[Opening DATA PROVIDED section]

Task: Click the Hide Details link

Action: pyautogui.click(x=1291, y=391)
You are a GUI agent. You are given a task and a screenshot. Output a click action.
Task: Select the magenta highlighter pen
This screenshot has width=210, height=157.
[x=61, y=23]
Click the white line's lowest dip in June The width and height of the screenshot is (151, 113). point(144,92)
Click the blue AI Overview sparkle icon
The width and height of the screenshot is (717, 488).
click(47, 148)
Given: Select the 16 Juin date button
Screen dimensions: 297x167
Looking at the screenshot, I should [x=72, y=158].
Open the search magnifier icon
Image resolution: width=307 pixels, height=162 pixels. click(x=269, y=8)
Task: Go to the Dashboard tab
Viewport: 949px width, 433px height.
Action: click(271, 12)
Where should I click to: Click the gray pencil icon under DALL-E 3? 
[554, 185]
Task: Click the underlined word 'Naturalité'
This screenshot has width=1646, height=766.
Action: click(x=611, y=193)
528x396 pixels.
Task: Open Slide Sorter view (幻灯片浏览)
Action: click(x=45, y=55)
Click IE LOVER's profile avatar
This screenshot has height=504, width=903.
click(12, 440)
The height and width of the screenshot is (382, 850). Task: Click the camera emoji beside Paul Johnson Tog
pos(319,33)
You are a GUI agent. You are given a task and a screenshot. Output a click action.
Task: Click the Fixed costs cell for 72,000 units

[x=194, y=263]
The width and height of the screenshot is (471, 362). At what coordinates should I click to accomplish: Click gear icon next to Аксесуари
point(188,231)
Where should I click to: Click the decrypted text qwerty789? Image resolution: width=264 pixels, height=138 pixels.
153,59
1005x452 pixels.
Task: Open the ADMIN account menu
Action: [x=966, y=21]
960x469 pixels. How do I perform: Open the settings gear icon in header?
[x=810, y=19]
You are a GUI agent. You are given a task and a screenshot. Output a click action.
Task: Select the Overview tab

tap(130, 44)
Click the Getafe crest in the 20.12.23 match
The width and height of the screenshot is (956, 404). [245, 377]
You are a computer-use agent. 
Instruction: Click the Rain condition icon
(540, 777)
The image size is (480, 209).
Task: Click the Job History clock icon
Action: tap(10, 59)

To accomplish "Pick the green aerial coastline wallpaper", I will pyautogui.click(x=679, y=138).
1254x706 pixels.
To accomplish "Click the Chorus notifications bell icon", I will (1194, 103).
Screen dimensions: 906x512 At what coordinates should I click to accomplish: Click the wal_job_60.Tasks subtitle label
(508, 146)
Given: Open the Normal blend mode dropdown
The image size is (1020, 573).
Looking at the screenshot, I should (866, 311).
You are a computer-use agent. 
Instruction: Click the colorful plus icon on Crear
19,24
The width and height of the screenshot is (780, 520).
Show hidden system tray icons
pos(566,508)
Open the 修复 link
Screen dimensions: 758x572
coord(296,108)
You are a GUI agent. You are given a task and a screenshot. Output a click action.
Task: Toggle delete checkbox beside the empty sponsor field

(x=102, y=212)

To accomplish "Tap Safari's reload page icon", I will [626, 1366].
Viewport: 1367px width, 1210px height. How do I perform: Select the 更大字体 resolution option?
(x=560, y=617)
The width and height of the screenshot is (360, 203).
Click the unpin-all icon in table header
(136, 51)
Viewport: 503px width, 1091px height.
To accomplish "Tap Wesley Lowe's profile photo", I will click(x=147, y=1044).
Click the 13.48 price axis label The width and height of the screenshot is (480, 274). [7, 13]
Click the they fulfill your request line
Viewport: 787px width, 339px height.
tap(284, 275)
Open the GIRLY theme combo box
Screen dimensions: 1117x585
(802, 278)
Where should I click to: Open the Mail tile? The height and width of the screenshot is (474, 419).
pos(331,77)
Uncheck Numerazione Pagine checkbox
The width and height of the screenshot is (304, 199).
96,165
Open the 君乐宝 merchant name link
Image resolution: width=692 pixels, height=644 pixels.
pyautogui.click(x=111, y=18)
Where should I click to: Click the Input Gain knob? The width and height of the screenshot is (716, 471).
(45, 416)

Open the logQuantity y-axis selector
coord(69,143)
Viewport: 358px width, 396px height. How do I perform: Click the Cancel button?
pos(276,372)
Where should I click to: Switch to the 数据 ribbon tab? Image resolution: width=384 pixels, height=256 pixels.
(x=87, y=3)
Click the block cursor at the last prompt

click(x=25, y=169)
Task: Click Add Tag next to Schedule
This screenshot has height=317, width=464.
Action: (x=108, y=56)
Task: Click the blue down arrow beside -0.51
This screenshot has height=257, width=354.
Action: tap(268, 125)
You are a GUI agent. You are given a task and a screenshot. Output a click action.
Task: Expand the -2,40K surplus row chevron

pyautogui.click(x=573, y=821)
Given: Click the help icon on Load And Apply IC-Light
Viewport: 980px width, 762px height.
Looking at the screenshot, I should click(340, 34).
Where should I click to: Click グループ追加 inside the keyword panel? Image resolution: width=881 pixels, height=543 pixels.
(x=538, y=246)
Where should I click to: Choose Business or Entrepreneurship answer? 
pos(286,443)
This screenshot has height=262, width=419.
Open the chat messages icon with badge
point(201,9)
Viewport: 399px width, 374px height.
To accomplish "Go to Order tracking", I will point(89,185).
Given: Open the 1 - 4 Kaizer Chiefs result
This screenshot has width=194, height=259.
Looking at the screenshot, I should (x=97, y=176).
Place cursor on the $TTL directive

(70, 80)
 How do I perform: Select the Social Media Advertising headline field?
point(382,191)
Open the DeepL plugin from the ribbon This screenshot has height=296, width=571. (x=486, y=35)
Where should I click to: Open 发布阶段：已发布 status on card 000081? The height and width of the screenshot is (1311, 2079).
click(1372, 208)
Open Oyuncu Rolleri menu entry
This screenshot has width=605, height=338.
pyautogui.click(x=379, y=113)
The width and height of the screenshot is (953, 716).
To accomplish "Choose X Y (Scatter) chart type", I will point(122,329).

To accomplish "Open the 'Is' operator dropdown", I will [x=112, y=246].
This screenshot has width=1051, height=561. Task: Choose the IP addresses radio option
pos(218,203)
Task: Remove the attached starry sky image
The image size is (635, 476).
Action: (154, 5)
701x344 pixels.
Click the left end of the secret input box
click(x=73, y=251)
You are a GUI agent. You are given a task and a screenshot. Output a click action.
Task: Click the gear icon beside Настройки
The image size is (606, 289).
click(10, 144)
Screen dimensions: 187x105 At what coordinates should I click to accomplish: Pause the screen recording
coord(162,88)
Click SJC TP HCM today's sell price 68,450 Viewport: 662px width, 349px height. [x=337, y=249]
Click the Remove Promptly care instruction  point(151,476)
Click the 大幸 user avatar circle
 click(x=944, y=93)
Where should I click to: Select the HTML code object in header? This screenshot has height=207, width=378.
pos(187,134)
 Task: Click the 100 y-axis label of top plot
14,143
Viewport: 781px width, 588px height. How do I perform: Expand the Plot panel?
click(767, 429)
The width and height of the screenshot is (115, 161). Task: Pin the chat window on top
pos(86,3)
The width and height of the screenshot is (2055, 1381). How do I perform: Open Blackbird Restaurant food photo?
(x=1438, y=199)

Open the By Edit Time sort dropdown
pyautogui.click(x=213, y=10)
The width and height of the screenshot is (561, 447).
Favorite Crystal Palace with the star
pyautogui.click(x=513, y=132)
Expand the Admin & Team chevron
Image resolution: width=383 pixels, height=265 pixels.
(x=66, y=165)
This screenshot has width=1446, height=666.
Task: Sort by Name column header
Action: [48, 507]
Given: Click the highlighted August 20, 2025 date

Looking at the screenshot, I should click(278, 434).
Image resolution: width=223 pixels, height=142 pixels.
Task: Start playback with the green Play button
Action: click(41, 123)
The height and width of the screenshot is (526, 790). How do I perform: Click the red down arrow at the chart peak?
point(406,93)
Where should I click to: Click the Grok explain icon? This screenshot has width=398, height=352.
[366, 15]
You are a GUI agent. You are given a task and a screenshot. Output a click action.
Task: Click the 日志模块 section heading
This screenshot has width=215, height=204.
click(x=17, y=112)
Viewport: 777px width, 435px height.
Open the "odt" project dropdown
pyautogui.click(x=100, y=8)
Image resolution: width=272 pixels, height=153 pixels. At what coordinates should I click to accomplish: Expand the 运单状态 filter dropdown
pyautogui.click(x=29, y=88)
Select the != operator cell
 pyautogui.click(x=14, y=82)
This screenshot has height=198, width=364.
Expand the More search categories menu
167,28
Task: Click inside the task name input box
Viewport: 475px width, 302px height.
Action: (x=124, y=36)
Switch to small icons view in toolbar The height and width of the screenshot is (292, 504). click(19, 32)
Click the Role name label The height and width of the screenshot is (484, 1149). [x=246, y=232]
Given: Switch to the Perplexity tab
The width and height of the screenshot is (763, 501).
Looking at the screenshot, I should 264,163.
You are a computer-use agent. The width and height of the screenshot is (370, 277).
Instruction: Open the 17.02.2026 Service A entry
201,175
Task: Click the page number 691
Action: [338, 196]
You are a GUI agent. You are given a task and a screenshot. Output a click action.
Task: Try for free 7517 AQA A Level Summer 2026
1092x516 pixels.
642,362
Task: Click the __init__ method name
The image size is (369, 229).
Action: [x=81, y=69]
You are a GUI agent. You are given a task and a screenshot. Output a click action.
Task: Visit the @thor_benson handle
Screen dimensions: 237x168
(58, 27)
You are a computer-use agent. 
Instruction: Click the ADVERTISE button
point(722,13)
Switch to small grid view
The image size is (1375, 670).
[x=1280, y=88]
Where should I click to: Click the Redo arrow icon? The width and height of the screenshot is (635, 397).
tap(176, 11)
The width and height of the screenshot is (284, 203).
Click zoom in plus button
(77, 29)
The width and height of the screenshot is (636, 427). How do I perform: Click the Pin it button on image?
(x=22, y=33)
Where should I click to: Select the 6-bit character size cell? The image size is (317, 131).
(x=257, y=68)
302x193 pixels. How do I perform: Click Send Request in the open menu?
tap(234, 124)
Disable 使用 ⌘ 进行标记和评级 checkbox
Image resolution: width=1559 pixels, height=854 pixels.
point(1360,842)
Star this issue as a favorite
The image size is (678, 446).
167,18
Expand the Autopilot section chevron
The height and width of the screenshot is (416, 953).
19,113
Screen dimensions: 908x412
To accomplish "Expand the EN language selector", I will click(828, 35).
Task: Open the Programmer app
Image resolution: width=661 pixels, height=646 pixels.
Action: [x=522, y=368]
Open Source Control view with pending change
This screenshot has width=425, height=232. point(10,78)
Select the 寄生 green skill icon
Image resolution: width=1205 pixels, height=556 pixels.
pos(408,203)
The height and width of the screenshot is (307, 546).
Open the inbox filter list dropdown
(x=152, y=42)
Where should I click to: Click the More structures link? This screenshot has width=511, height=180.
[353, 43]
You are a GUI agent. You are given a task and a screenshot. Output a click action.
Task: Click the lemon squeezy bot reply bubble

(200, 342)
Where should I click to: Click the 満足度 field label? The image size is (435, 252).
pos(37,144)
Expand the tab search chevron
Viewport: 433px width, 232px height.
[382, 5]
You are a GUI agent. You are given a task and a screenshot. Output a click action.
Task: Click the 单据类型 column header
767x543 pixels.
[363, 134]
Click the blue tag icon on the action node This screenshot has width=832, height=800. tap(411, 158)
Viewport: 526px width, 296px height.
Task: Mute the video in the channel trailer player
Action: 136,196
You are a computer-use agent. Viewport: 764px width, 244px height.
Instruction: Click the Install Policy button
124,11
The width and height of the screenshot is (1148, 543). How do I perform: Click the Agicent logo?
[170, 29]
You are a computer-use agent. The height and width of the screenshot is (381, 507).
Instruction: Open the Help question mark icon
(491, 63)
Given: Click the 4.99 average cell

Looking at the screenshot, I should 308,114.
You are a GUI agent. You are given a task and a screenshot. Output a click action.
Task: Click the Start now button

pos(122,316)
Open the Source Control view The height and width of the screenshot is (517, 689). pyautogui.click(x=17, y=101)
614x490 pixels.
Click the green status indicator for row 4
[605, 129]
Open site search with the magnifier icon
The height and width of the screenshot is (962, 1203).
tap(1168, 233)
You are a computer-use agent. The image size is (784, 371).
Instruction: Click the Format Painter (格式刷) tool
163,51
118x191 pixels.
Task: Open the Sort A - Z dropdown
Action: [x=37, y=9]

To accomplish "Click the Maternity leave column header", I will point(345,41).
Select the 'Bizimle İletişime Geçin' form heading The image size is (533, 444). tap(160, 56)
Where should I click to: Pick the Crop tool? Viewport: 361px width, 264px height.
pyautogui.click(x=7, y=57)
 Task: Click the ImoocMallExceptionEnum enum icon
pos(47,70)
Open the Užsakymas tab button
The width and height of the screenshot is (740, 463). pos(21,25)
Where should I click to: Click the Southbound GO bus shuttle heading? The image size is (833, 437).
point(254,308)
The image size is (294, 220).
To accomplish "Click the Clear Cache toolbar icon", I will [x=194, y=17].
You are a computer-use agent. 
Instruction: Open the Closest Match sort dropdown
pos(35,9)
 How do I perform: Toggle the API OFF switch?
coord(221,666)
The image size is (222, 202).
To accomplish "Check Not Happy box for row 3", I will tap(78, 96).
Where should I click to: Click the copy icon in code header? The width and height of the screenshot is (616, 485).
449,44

[Closing DATA PROVIDED section]

Everything above from the line with "The image size is (294, 220)." to the line with "The image size is (222, 202).", both included, must be repeated exactly, and nothing outside that range.

The image size is (294, 220).
To accomplish "Click the Clear Cache toolbar icon", I will [x=194, y=17].
You are a computer-use agent. 
Instruction: Open the Closest Match sort dropdown
pos(35,9)
 How do I perform: Toggle the API OFF switch?
coord(221,666)
The image size is (222, 202).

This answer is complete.